The spread queue was a fairly recent addition in #1405904: Hosting cron # of sites per run mismatch between UI and reality
It does however give me a 'PDOException: SQLSTATE[HY093]: Invalid parameter number: number of bound variables does not match number of tokens' though.
Comment #5
dpovshed CreditAttribution: dpovshed as a volunteer and at Drupal Ukraine Community commentedYep, I confirm - the same error
Comment #6
dpovshed CreditAttribution: dpovshed as a volunteer and at Drupal Ukraine Community commentedUpdated patch attached
Comment #7
dpovshed CreditAttribution: dpovshed commented...
Comment #8
dpovshed CreditAttribution: dpovshed commentedThis one is superseding my previous patches.
In addition here SQL request is updated - JOIN was used and the query itself converted to standard Drupal format.
This one seems finally working, let me see how it will proceed large number of sites.
Comment #9
helmo CreditAttribution: helmo as a volunteer and at Initfour websolutions for Aegir Cooperative commentedNow on my dev ... seems to work.
I've committed it on the 2910575-verify-spread branch.
The $queue_only parameter could have a name that's more descriptive, but I've not sure what ... I've added some phpdoc comments to at least explain it a bit.
Comment #11
helmo CreditAttribution: helmo as a volunteer and at Initfour websolutions for Aegir Cooperative commentedPS(note to self): An easy way to debug this function is
drush @hm php-eval "print_r(hosting_letsencrypt_get_sites(true, 2));"
Comment #13
helmo CreditAttribution: helmo as a volunteer and at Initfour websolutions for Aegir Cooperative commentedComment #15
acWould this change effectively show no sites in the queue if all sites had been verified recently?
Previously I always had 50+ sites in the queue at any given time but lately I noticed there are none. Running drush @hm php-eval "print_r(hosting_letsencrypt_get_sites(true, 2));" returns an empty array.
Comment #16
helmo CreditAttribution: helmo as a volunteer and at Initfour websolutions for Aegir Cooperative commented@ac yes I think that was the idea here.
However I came to this issue because I noticed a site where the cert is about to expire in 14 days. The last verify task was 16 days ago so 12 days before the site is scheduled again in the renewal queue.
That is cutting it very close :( ... I'd like to avoid getting nervous from monitoring warnings. What about changing the 4 weeks to 2.
Comment #17
colanWhen I originally wrote this stuff, it was tricky staying between LE's rate limits and not getting sites updated in time.
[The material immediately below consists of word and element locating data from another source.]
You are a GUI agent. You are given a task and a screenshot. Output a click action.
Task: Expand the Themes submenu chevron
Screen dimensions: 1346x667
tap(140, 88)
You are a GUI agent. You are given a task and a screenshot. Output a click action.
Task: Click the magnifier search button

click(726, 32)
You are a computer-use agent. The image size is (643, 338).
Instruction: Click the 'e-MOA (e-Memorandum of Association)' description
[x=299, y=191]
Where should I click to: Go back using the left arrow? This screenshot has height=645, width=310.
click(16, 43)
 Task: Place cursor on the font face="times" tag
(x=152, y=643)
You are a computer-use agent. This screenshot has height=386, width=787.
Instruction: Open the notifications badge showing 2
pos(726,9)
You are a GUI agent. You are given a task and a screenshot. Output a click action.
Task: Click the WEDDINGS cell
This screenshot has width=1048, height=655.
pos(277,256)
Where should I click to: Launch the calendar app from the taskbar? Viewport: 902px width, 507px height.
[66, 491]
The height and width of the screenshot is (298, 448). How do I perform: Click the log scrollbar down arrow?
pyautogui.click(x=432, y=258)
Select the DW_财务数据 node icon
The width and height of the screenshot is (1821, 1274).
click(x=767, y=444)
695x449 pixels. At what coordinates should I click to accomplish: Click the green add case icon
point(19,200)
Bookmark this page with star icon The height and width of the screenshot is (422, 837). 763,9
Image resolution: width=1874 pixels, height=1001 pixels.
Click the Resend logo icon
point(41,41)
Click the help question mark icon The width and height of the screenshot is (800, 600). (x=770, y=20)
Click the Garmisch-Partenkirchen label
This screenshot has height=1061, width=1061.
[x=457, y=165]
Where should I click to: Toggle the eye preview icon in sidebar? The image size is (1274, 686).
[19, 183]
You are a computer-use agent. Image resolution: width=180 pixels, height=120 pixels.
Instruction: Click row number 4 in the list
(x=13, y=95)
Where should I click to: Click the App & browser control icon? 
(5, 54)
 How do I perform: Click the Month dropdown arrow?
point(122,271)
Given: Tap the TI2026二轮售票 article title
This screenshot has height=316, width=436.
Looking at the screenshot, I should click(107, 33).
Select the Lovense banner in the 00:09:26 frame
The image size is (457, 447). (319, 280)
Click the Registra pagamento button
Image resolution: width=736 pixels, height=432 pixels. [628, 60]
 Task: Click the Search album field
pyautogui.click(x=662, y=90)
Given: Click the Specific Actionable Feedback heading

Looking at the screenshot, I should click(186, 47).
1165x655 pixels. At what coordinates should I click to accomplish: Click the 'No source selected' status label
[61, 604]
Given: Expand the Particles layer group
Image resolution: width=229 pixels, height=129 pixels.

So any suggestions to optimize this would be welcome!
Comment #18
helmo CreditAttribution: helmo as a volunteer and at Initfour websolutions for Aegir Cooperative commentedHere's the patch for that
Comment #20
ergonlogicAs Colan mentioned, when we originally wrote this, we took some shortcuts. Scheduling verify tasks without checking the certs' expiry was expedient, but perhaps a little heavy-handed. We could have the queue task check for imminent expiry (within a week, for example) and only queue the 'verify' task at that point.
Comment #21
colan+1
This would:
Setting back to Active as I'm now convinced this is what we should do (and we don't have a patch for it yet).
Comment #22
dpovshed CreditAttribution: dpovshed commentedWhile the attached patch is not a rework with more modest usage of LetsEncrypt I decided to share it in case someone else with large number of files finds it useful.
The modification does two things:
- prevent the queue to be stuck by firing the same task(s) again and again - if the verification already scheduled it will not be scheduled for 2nd time;
- in case of verification has failed it will not be repeated for one week. This prevents misconfigured item to block the queue.